Anchoring not working when using non-latin characters in headings

I believe I have come across a potential issue while using the auto-generated table of contents feature in DiscoTOC:

When utilizing headings of varying levels in languages other than English, such as Chinese, it seems that the data-d-toc IDs in the auto-generated table of contents only capture numerical digits and English letters from the headings. This situation can result in the creation of identical IDs quite easily, subsequently leading to incorrect links in the right-hand scrollbar.

In the image above, if the serial numbers within the headings are both 5, the resulting data-d-toc IDs will both be toc-h2-5. Consequently, this will lead to two distinct links erroneously directing to the same section.

However, by modifying the serial numbers to 1.5 and 2.5, the data-d-toc IDs will differ (toc-h2-15 and toc-h2-25), effectively ensuring accurate and appropriate links.

In order to ensure accurate linking within the scrollbar, is it advisable to keep the headings in English?

Furthermore, for languages like Chinese, would the most viable solution involve incorporating multi-level serial numbers (e.g., 3.5, 3.6.5, 4.2.5.6) to the headings?

Reference:

I have already mentioned this issue, and forked a copy

https://meta.discourse.org/t/discotoc-automatic-table-of-contents/111143/399?u=lhc_fl

However, although it’s working, it is not perfect, but I am too lazy to change the code.

Obviously a better solution is to use base64 to generate data-d-toc and add a unique identifier to prevent possible duplicate titles

1 Like

I currently do not have the authority to make such changes to my company’s forum, but I do appreciate your response!

Furthermore, I’d like to ask if the official team has considered incorporating support for other non-latin languages regarding this auto-generated table of contents in future DiscoTOC component releases? @Lilly @awesomerobot

Once more, thank you, everyone!

In truth, they have taken into consideration non-Latin languages, utilizing the slugify(h.textContent) method. I suspect that this slugify function was developed in accordance with the forum’s slug generation method. When it is not in ‘encode’ mode, issues tend to arise, although I have not personally tested this hypothesis.

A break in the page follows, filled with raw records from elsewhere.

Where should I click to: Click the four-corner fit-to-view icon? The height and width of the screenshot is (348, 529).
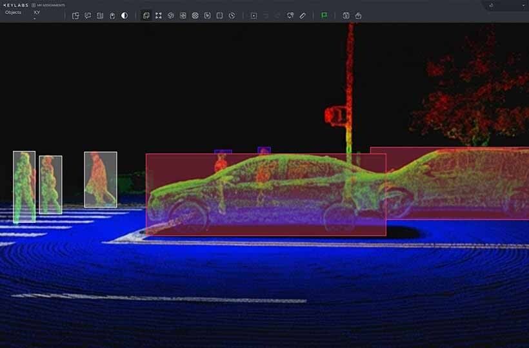(x=159, y=15)
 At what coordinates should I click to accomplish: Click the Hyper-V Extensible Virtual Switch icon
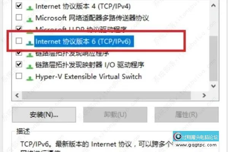(30, 78)
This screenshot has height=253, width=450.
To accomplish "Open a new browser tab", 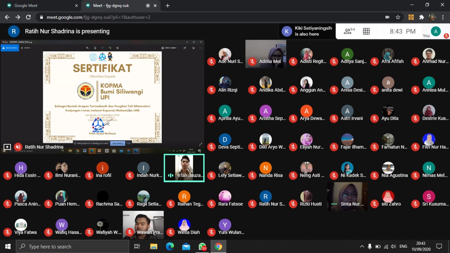I will click(x=168, y=6).
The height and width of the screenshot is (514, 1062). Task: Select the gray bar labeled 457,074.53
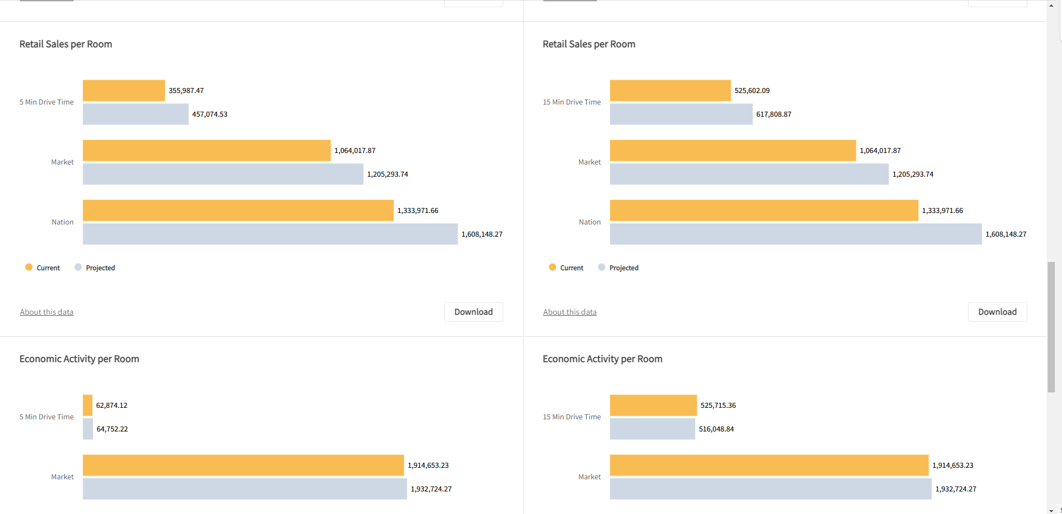[135, 114]
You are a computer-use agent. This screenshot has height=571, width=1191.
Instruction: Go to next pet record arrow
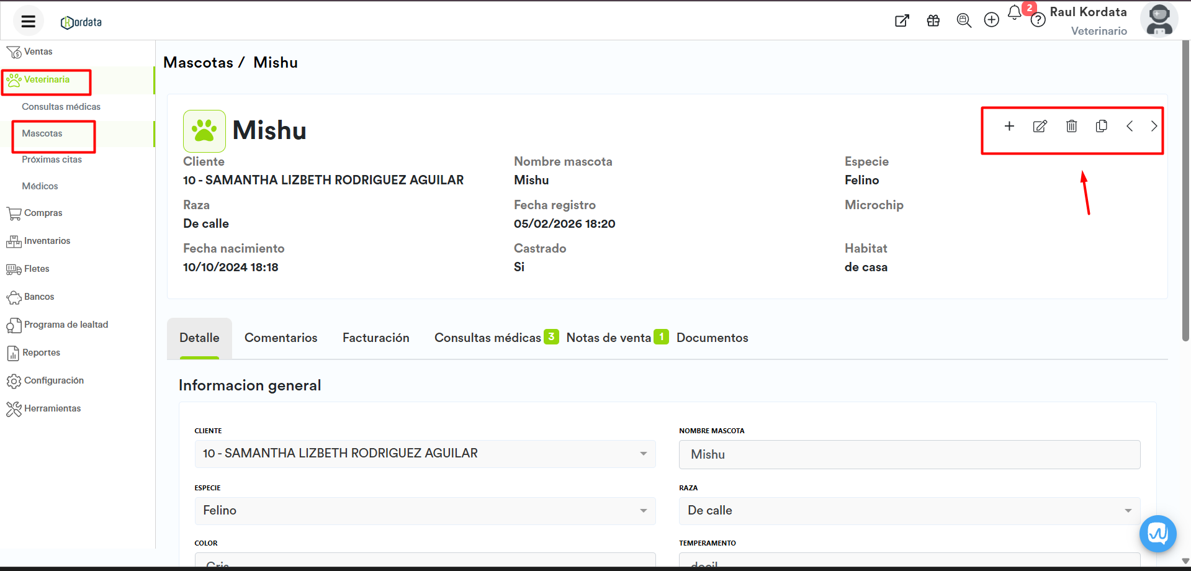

In previous instances when we used the official version of the theme component our forum’s slug generation method was set to ‘none’, which gave rise to similar problems. May I therefore suggest that you attempt altering the setting to ‘encode’?

Additionally, considering the official team’s speed in fixing components… there’s an issue I reported last year on a component from the same team that still hasn’t been addressed. I suggest you apply to use my fork instead.

1 Like

I made an attempt to modify this setting, but the issues mentioned earlier still persist. The data-d-toc ID can only read numbers and letters, and there are still instances of duplicated table of contents IDs. I guess the crux lies elsewhere?

Update: I updated the code today. The suffix is now generated by index:

This improvement solves the problem that non-latin characters or the same title name generate the same anchor

const suffix = `${slugify(h.textContent)}-${post?.post_number}-${index}`;
1 Like